··· PROVIDED DATA

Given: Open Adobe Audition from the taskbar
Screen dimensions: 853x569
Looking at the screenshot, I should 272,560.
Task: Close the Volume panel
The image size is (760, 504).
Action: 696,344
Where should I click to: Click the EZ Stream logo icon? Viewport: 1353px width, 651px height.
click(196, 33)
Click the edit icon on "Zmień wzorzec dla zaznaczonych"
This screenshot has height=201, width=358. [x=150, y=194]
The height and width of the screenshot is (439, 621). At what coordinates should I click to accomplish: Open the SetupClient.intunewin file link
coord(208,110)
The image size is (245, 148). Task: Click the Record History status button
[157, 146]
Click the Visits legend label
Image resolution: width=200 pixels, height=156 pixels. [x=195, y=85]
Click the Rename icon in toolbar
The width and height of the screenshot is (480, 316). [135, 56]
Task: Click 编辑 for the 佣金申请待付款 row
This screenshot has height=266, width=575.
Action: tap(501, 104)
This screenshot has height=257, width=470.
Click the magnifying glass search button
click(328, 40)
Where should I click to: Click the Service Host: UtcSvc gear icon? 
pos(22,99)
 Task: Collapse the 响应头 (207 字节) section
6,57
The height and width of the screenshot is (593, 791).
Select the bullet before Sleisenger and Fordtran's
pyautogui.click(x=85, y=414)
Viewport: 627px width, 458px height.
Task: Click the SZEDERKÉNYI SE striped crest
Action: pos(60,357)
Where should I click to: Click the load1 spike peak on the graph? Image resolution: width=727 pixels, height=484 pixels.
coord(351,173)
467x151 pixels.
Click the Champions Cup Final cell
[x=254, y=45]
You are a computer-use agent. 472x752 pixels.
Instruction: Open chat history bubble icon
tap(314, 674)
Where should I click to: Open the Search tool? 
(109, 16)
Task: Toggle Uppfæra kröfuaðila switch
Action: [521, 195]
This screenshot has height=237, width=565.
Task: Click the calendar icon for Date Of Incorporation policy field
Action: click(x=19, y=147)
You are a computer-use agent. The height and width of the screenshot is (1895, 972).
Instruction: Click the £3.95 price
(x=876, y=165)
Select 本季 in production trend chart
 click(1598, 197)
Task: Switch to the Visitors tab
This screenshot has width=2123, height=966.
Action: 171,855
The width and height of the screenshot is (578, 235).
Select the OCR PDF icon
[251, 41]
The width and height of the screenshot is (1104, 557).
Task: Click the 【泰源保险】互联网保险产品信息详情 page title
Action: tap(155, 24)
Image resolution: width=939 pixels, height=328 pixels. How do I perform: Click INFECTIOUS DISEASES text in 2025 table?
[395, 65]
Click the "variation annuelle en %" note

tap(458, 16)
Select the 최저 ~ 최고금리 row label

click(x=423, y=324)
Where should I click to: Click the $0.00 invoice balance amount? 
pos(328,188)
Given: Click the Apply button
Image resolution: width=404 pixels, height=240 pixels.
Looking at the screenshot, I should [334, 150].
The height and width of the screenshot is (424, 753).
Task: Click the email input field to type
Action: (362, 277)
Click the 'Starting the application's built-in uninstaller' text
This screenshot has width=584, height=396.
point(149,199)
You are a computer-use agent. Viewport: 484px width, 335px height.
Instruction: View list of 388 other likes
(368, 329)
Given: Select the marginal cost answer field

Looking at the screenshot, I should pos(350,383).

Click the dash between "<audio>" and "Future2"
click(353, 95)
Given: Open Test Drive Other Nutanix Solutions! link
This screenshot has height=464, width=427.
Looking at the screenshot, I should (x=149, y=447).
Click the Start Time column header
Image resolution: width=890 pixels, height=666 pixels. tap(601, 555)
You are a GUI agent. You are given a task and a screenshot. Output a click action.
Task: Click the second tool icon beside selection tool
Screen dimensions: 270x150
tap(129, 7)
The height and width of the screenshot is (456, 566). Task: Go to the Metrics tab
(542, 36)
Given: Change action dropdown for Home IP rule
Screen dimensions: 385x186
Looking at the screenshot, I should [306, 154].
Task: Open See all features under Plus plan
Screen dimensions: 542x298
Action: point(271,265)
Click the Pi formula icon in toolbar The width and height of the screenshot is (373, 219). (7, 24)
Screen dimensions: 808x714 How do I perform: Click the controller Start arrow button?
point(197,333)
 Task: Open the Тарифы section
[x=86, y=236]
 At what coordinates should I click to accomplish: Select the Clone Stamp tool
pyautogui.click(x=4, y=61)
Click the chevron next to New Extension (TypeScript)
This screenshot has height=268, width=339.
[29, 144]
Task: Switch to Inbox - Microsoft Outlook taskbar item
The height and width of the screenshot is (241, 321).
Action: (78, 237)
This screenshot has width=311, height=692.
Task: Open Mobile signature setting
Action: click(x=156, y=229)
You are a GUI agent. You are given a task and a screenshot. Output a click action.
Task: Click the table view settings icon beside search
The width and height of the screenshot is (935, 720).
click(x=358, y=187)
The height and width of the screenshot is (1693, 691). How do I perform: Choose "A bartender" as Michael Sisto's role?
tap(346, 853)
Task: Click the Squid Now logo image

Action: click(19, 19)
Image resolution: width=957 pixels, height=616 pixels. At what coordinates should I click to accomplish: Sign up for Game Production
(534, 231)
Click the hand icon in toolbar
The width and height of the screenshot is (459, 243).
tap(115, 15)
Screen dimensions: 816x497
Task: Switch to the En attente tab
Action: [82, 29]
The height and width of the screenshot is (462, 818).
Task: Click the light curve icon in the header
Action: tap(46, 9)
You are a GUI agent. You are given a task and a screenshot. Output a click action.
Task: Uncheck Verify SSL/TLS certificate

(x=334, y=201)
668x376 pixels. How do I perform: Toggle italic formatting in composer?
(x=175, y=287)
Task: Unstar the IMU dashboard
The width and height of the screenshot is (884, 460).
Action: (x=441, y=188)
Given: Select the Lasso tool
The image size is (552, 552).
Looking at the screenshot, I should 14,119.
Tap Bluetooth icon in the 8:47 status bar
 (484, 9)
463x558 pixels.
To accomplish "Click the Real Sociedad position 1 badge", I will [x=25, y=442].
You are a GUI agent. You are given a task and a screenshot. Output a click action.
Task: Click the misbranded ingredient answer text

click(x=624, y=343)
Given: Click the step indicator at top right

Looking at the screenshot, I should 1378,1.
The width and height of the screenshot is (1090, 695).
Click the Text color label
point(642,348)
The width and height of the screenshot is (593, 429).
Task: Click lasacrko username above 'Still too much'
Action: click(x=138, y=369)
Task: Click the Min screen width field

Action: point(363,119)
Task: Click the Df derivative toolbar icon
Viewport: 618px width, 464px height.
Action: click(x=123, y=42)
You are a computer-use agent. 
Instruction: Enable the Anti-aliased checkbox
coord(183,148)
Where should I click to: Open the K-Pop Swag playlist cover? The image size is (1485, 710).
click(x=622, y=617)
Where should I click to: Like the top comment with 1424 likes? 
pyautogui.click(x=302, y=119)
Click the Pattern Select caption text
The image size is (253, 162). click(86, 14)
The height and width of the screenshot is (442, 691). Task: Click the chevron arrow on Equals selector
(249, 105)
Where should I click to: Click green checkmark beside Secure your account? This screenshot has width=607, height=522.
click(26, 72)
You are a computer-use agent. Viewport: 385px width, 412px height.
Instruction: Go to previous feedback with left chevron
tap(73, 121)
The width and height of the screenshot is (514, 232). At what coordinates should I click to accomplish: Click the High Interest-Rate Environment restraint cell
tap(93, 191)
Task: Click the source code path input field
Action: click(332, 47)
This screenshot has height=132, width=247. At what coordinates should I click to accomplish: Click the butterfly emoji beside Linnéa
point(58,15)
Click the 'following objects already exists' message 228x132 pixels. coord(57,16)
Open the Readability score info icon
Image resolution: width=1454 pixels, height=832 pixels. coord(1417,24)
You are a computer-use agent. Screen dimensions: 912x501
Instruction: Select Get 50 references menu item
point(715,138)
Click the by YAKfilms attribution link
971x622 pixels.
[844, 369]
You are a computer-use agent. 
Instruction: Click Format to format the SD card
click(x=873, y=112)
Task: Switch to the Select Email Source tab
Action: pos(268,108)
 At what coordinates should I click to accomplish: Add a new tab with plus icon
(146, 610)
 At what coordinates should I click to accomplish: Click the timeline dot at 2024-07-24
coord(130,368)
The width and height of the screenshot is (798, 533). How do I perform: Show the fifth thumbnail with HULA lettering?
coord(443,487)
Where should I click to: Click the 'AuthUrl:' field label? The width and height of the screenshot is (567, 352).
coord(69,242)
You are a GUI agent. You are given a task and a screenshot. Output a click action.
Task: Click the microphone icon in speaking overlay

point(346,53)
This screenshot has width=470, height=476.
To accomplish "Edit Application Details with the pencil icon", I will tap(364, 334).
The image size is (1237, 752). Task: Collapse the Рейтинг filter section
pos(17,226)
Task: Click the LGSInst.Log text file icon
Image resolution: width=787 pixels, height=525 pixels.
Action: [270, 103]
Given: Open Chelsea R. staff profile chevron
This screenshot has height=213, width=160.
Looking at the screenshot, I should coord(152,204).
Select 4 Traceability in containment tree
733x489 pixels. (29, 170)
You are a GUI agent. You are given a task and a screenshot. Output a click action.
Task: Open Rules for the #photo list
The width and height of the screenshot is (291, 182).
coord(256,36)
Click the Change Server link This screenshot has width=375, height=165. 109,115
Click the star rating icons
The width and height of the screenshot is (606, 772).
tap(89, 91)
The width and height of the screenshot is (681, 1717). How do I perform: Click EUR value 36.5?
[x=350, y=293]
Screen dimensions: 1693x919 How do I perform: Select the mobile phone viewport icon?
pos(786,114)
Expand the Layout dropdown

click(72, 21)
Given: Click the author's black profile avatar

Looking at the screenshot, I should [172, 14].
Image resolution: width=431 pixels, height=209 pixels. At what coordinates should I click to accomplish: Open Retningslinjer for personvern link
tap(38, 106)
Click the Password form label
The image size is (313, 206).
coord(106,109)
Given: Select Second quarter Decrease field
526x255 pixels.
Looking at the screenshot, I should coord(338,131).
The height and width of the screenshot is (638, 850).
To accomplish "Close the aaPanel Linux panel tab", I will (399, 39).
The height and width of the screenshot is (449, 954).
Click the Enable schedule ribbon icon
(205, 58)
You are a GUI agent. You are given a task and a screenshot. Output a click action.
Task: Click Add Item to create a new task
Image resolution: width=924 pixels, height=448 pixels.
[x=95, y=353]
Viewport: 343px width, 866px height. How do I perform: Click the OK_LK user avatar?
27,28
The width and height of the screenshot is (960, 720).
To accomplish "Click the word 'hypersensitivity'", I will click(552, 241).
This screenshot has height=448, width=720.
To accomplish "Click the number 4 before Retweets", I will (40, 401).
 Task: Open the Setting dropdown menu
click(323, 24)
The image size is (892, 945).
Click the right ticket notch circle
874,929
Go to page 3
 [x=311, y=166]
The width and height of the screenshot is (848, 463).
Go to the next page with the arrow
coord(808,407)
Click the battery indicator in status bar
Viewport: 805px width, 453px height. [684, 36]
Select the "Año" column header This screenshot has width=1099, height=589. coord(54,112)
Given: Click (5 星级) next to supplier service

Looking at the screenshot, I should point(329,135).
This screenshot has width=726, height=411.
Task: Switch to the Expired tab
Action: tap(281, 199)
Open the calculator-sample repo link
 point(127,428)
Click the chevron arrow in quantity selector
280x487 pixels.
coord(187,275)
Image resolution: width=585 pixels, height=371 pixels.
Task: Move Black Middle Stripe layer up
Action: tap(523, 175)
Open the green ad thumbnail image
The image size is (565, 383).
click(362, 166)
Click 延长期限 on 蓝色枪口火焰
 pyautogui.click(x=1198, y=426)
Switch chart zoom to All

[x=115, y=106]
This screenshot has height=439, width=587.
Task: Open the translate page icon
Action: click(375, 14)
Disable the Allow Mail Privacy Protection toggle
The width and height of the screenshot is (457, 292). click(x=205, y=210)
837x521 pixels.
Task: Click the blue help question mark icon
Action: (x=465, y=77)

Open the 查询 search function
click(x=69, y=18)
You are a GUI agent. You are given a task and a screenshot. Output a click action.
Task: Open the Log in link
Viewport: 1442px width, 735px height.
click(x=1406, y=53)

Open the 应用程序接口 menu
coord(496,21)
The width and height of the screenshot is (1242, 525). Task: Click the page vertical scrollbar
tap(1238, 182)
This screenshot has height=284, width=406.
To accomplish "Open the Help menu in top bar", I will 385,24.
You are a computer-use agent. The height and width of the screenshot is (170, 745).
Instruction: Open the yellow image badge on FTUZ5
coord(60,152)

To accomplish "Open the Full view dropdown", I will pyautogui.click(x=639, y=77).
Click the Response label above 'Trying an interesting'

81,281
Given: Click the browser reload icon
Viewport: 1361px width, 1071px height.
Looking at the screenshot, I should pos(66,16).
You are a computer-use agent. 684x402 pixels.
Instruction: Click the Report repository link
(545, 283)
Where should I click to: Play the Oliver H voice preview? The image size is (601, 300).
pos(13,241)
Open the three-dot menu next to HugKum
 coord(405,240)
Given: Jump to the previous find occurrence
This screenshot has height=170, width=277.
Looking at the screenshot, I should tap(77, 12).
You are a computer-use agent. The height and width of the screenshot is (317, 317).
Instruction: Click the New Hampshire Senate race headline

······

→ **EXERCISE AIM**: Return only those lines that run from the one containing "Given: Click the browser reload icon" through the end of the entries, keeping each exactly as written.

→ **REPLY TO THE TASK**:
Given: Click the browser reload icon
Viewport: 1361px width, 1071px height.
Looking at the screenshot, I should pos(66,16).
You are a computer-use agent. 684x402 pixels.
Instruction: Click the Report repository link
(545, 283)
Where should I click to: Play the Oliver H voice preview? The image size is (601, 300).
pos(13,241)
Open the three-dot menu next to HugKum
 coord(405,240)
Given: Jump to the previous find occurrence
This screenshot has height=170, width=277.
Looking at the screenshot, I should tap(77, 12).
You are a computer-use agent. The height and width of the screenshot is (317, 317).
Instruction: Click the New Hampshire Senate race headline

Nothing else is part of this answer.